Continuing the metaphor of the day of the Lord—Christ’s return—coming unexpectedly like a thief in the night (1 Thess. 5:1–3), Paul in today’s passage uses the imagery of darkness and light to explain how we are to live while waiting for Jesus to come back. This shift of metaphors makes sense, for thieves often work at night and not during the day when they might be seen.
Having warned that unbelievers will not be prepared for the sudden coming of the Lord (v. 3), Paul says that believers will not be caught off guard because we are not “in darkness” and we are not “of the night or of the darkness” (vv. 4–5). We should not sleep as others do (vv. 6–7). The notion of being unprepared for Christ’s return is stressed here. When people are asleep, they are unconscious and not truly ready for unexpected visitors. Those who are not prepared for Jesus’ sudden return are like those who sleep or who are in darkness. Christians, however, are “children of light, children of the day” (v. 5). Both Jesus and Paul elsewhere use this metaphor to refer to the reality of Christians’ being in Christ, who is the true light from God (John 12:35–36; Eph. 5:8). Because believers are united to Christ and have been saved from sin, we are prepared for the day of the Lord. We do not know precisely when it will occur, but we know that we will be rescued and not destroyed on that day.
Yet, although we are children of the light and prepared for the Lord who will come as a thief in the night, we must still prepare ourselves for the Lord’s coming. We are prepared, but we have to prepare ourselves further. Here the Apostle emphasizes an expectant waiting for the Lord, an active waiting. In his commentary on 1 and 2 Thessalonians, Gregory Beale draws an analogy with our own experience of waiting for thieves. Knowing that a thief may come, we lock our doors and install alarms, but we do not stay home all the time until he comes. Instead, we go on with our lives, readying ourselves and our homes without being paralyzed.

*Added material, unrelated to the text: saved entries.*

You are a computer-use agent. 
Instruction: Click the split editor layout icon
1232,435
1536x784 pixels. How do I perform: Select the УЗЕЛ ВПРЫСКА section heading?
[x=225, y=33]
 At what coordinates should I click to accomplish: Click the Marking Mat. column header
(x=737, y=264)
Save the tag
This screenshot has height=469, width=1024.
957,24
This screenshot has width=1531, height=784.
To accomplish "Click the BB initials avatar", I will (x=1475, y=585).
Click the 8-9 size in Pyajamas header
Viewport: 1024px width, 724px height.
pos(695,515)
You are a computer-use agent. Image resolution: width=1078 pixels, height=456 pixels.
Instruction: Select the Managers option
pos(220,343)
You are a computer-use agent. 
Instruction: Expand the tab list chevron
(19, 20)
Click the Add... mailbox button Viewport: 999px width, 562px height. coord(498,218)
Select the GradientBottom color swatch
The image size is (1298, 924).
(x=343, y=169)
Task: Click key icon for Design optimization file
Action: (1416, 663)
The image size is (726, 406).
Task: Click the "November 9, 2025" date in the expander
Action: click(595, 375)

We prepare ourselves for Christ’s return in like manner. The Apostle tells us not to stop everything and wait for Jesus to come back but to be active, to live lives of sobriety, that is, lives of self-control. We are to pursue holiness, putting on the armor of faith, hope, and love (1 Thess. 5:6–8). Paul wants us to grow into the fullness of God’s image, reflecting the divine character in our thoughts and actions.